Job link Click to apply. Thank you!

The Drug Metabolism and Pharmacokinetics (DMPK) department at Genentech is seeking a highly motivated Scientist to join the Bioanalytical (BA) group.  The DMPK-BA group is primarily responsible for overseeing regulated bioanalytical activities conducted at contract research laboratories (CROs), and ensuring overall compliance with GLP/GCP regulations to support the preclinical and clinical development of Genentech’s small molecule programs.

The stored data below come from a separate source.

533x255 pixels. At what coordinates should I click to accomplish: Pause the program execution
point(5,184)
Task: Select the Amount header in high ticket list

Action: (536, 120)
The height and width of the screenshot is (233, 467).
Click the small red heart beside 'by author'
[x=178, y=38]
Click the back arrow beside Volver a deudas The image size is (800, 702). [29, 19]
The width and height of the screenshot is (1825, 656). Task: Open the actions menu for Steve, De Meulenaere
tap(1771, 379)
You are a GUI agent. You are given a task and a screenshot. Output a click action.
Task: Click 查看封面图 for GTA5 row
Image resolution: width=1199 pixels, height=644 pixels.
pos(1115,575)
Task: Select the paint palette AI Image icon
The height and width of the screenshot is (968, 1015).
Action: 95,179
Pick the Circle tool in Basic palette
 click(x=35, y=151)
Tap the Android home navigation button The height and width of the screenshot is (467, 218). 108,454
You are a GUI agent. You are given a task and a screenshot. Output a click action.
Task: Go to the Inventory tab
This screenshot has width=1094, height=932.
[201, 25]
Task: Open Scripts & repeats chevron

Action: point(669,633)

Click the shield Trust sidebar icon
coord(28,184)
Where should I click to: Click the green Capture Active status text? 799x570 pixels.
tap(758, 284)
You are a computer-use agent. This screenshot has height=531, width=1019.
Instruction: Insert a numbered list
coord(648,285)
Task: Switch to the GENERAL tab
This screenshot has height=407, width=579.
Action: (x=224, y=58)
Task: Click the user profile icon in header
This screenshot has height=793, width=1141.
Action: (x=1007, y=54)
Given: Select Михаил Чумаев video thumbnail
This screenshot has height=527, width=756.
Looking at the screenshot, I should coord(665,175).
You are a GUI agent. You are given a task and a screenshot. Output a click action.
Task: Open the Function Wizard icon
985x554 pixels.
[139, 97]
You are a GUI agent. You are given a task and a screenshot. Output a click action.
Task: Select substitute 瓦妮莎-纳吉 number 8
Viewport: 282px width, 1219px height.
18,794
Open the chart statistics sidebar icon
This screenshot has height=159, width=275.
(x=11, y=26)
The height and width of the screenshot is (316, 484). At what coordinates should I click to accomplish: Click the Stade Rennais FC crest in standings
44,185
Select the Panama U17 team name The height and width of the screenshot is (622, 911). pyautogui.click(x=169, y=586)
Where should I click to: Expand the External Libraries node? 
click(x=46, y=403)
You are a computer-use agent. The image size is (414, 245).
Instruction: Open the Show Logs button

Responsibilities include, but are not limited to:

• Technical monitoring during bioanalytical method development, validation, and sample analysis; overseeing method transfer between CROs.
• Reviewing validation reports and experimental documentation; and archiving relevant study documents.
• Conducting CRO evaluation and selection.
• Reviewing CRO SOPs.
• Determine additional bioanalytical requirements if needed, and perform regular site visits and inspection.
• Internally, the individuals are responsible for developing highly sensitive and specific bioanalytical methods for quantitative analysis of new chemical entities, metabolites, and biomarkers in a variety of biological matrices, reproducing CRO-developed methods, and performing non-regulated quantitative bioanalysis.
• The individuals serve as bioanalytical representatives on interdisciplinary project teams. In addition, the individuals may train junior staff to successfully perform all the above-mentioned responsibilities.

Qualifications:

• Doctoral degree in analytical chemistry, biochemistry, or equivalent with relevant industry experience of 0 to 8 years. Master degree or Bachelor degree with relevant industry experience of 5-15 years.
• Demonstrated ability to work independently in a fast-paced environment, as well as in a team setting.
• In-depth bioanalytical knowledge and extensive experience with modern analytical instrument platforms, particularly with LC-MS/MS.
• Hands-on experience in developing and validating LC-MS bioanalytical methods using various techniques (SLE, LLE, SPE, and PP).
• Strong ability to manage multiple studies simultaneously and be able to assist in troubleshooting when instrument or assay problems arise.
• Good understanding of GLP/GCP regulations.
• Possess excellent oral and written communication skills.
• Prior working experience at or with CROs is preferred.